* [TASK PROMPT]:
From the line with "Noble Audio (113, 1346)" through the line with "Tai nghe Truthear X Crinacle Zero - Blue", repeat the entries verbatim, both end lines included, and add nothing.

* [SOURCE RECORDS]:
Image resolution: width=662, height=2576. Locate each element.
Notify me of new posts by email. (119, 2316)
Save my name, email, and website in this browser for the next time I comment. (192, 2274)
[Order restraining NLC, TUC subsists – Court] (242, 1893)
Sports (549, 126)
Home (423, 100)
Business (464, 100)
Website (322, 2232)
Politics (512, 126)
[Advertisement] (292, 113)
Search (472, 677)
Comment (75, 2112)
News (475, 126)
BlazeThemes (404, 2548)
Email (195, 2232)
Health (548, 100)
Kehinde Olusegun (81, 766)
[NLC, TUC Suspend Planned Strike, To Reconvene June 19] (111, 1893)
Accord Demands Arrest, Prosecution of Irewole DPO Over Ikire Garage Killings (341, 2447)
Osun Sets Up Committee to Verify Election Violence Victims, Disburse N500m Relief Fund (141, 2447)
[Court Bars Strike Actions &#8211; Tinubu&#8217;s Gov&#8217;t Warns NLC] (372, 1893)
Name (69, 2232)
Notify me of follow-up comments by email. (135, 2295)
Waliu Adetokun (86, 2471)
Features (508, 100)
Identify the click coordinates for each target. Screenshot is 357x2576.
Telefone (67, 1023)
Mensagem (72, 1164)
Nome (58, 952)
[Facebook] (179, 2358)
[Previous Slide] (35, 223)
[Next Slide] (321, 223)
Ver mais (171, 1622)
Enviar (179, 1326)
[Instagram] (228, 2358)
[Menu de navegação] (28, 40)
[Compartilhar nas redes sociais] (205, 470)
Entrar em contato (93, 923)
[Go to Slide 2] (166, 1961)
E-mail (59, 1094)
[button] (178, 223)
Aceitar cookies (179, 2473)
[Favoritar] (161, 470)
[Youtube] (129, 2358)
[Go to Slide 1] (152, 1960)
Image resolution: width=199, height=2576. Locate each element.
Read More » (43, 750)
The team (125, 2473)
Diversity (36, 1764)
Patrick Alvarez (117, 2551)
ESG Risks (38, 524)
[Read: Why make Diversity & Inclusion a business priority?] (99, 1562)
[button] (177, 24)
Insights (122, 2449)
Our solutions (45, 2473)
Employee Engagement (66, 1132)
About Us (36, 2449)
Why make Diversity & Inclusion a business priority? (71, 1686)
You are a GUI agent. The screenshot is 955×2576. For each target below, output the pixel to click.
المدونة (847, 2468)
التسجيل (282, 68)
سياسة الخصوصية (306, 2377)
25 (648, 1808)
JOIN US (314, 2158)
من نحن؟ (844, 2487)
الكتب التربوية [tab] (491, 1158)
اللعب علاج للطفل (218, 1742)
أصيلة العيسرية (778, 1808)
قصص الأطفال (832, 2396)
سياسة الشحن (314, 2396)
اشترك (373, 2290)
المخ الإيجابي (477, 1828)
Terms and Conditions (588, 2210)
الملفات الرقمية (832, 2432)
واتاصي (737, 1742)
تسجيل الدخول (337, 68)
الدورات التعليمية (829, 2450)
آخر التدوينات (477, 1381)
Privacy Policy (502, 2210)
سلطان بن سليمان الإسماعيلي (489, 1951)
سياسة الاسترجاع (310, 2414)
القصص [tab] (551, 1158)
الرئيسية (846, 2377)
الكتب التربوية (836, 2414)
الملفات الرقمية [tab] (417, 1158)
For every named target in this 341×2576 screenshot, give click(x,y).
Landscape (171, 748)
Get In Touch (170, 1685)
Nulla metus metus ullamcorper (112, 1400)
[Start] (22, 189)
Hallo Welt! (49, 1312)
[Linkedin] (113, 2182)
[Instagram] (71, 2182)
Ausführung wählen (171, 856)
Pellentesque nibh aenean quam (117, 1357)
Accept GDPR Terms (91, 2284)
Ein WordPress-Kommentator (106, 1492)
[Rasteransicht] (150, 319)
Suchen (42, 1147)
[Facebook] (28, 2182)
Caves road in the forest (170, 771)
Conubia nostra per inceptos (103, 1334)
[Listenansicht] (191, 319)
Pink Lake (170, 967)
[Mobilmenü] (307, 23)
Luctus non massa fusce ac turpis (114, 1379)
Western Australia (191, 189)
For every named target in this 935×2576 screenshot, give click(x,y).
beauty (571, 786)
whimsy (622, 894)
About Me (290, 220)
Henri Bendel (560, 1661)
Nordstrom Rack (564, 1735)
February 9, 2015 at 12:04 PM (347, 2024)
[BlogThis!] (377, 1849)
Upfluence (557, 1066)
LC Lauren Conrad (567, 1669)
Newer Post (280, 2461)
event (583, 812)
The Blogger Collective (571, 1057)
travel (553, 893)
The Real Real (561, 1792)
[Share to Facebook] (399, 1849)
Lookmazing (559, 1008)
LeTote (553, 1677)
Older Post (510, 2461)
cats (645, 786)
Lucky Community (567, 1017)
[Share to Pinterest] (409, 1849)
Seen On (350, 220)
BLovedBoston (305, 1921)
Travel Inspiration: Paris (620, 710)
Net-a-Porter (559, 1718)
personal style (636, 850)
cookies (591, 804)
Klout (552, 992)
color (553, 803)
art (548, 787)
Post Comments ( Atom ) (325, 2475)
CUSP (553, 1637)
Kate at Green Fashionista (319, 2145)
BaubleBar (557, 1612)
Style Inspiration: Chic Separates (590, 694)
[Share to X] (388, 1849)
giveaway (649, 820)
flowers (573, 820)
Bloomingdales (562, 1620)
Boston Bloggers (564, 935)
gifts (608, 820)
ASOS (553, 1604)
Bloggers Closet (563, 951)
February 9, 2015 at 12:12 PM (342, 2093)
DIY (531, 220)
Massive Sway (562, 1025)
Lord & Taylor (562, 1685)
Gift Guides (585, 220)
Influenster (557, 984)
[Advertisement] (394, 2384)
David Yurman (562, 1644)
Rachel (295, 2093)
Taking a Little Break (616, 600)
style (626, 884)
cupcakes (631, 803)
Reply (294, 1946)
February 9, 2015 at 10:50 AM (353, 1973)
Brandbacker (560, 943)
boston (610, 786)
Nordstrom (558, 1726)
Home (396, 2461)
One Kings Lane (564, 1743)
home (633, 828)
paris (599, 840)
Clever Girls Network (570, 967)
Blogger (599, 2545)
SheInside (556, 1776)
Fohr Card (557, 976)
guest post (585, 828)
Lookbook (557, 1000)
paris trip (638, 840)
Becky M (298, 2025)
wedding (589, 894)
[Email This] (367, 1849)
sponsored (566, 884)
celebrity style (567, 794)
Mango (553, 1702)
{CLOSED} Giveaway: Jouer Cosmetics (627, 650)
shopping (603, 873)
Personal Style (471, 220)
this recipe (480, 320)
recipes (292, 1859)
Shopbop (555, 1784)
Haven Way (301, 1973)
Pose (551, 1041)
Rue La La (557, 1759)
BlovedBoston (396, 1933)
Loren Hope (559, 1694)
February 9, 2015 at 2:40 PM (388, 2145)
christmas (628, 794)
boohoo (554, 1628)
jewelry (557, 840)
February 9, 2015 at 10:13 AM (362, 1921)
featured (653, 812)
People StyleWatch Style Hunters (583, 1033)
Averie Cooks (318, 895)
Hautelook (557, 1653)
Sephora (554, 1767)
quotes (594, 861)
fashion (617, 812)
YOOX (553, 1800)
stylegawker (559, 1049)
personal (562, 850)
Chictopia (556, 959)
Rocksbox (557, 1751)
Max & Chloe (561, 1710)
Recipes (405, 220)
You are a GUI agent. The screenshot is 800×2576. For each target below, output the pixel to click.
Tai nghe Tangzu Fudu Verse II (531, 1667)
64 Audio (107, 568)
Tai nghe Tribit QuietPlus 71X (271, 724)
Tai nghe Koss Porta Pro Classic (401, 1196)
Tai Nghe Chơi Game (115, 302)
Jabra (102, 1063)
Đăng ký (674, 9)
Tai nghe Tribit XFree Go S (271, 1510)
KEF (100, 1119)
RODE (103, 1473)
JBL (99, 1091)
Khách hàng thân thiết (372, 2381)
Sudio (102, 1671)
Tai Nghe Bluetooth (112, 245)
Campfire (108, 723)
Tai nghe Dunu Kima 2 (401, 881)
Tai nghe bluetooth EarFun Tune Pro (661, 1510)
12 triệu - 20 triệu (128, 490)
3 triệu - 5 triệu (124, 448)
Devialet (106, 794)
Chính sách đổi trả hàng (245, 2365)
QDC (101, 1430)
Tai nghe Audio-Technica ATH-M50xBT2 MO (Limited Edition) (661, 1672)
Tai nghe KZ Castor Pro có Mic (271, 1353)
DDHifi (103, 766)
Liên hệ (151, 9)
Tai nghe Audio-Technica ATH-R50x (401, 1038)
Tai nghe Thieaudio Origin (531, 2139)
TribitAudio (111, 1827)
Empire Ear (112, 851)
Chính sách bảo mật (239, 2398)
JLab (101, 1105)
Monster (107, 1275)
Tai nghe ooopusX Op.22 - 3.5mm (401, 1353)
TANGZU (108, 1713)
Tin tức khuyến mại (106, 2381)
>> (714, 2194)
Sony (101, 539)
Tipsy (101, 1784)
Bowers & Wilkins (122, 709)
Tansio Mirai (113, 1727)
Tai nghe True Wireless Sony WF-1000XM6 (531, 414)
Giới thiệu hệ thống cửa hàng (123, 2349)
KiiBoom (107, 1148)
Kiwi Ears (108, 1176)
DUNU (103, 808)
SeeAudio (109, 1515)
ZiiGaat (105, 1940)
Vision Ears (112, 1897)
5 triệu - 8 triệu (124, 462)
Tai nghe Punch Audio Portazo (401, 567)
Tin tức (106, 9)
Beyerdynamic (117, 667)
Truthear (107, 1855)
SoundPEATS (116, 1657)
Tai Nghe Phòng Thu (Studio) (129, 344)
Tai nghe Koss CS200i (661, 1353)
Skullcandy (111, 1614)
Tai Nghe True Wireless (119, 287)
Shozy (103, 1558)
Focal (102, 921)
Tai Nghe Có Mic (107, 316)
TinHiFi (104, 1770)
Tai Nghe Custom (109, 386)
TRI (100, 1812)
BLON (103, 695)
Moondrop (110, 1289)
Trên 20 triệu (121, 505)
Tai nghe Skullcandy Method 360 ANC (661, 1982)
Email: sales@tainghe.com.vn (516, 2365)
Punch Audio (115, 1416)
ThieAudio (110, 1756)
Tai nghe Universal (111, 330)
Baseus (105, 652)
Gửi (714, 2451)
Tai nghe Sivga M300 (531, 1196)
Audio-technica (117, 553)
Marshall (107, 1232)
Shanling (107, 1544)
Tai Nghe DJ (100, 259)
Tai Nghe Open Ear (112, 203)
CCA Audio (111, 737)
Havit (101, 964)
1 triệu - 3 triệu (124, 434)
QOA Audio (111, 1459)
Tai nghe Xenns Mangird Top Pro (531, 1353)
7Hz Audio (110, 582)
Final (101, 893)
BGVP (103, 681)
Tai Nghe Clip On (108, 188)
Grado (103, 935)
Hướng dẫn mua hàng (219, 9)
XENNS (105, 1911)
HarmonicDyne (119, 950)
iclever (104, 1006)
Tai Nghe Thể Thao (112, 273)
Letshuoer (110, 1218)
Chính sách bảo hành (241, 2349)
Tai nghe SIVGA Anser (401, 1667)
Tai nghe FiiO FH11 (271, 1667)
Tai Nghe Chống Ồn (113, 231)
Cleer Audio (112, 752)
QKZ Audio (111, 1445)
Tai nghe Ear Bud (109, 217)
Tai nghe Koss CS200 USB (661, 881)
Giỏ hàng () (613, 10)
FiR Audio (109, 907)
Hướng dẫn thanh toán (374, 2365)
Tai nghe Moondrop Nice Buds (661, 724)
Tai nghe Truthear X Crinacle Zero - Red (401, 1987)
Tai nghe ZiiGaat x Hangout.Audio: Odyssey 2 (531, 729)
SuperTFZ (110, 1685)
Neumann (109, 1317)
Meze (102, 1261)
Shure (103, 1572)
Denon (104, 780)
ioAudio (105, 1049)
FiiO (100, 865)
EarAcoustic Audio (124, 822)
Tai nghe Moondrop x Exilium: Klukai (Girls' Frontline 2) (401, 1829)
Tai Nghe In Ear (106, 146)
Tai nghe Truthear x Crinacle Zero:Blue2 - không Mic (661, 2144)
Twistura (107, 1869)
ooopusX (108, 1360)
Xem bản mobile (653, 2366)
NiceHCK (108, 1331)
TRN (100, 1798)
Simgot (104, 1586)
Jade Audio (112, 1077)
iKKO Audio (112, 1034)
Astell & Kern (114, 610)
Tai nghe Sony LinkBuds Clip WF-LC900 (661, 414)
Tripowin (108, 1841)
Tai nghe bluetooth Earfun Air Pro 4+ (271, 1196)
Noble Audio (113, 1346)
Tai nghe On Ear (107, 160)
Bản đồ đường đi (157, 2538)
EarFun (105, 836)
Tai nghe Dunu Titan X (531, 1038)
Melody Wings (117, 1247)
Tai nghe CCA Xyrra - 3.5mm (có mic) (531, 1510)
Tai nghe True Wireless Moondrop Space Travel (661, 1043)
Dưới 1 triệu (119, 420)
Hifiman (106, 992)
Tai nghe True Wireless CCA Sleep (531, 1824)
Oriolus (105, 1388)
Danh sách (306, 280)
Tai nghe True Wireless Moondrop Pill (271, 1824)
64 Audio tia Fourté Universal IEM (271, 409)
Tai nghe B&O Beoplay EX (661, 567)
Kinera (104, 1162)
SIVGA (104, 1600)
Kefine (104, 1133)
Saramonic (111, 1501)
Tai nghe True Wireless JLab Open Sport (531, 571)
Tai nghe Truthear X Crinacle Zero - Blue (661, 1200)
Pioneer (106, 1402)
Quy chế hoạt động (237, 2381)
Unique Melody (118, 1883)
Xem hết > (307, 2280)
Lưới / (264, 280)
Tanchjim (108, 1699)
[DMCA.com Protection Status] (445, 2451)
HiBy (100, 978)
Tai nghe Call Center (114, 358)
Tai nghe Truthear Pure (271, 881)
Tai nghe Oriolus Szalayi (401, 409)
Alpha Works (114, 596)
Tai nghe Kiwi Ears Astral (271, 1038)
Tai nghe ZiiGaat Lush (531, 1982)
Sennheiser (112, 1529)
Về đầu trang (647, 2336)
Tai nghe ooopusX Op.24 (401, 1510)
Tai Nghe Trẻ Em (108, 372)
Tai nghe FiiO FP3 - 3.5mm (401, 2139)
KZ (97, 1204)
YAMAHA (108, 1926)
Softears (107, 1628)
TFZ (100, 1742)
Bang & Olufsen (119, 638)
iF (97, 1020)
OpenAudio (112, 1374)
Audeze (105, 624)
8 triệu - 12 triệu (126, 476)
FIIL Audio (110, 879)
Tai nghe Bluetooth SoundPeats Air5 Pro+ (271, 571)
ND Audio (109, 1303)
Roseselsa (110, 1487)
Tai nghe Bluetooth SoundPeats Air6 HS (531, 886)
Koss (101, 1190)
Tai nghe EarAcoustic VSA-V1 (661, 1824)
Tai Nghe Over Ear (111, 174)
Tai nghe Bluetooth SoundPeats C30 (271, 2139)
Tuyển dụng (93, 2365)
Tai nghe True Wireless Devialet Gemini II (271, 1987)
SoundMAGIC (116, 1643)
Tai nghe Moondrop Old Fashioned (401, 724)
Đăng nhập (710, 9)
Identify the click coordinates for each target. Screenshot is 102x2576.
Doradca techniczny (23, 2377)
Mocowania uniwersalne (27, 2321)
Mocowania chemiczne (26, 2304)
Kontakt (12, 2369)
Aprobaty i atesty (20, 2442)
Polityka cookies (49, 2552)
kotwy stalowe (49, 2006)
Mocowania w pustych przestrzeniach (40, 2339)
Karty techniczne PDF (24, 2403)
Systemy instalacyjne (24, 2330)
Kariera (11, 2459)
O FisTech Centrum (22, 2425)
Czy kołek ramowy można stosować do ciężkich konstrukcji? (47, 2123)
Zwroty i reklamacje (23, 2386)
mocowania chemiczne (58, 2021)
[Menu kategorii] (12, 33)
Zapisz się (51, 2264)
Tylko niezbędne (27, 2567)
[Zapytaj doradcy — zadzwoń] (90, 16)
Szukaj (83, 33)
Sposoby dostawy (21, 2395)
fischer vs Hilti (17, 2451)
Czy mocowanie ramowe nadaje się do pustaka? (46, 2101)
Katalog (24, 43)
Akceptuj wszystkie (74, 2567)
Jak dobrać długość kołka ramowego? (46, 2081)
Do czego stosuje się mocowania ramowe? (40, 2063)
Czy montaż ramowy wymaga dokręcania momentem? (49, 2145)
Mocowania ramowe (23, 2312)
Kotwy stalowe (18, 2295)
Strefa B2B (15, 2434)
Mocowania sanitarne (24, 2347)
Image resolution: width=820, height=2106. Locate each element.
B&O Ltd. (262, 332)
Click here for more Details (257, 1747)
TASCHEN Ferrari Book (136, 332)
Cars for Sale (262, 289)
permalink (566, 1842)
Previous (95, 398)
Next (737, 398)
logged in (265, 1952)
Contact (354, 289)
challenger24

* [RESULT OF THE TASK]:
Noble Audio (113, 1346)
Tai nghe On Ear (107, 160)
Bản đồ đường đi (157, 2538)
EarFun (105, 836)
Tai nghe Dunu Titan X (531, 1038)
Melody Wings (117, 1247)
Tai nghe CCA Xyrra - 3.5mm (có mic) (531, 1510)
Tai nghe True Wireless Moondrop Space Travel (661, 1043)
Dưới 1 triệu (119, 420)
Hifiman (106, 992)
Tai nghe True Wireless CCA Sleep (531, 1824)
Oriolus (105, 1388)
Danh sách (306, 280)
Tai nghe True Wireless Moondrop Pill (271, 1824)
64 Audio tia Fourté Universal IEM (271, 409)
Tai nghe B&O Beoplay EX (661, 567)
Kinera (104, 1162)
SIVGA (104, 1600)
Kefine (104, 1133)
Saramonic (111, 1501)
Tai nghe True Wireless JLab Open Sport (531, 571)
Tai nghe Truthear X Crinacle Zero - Blue (661, 1200)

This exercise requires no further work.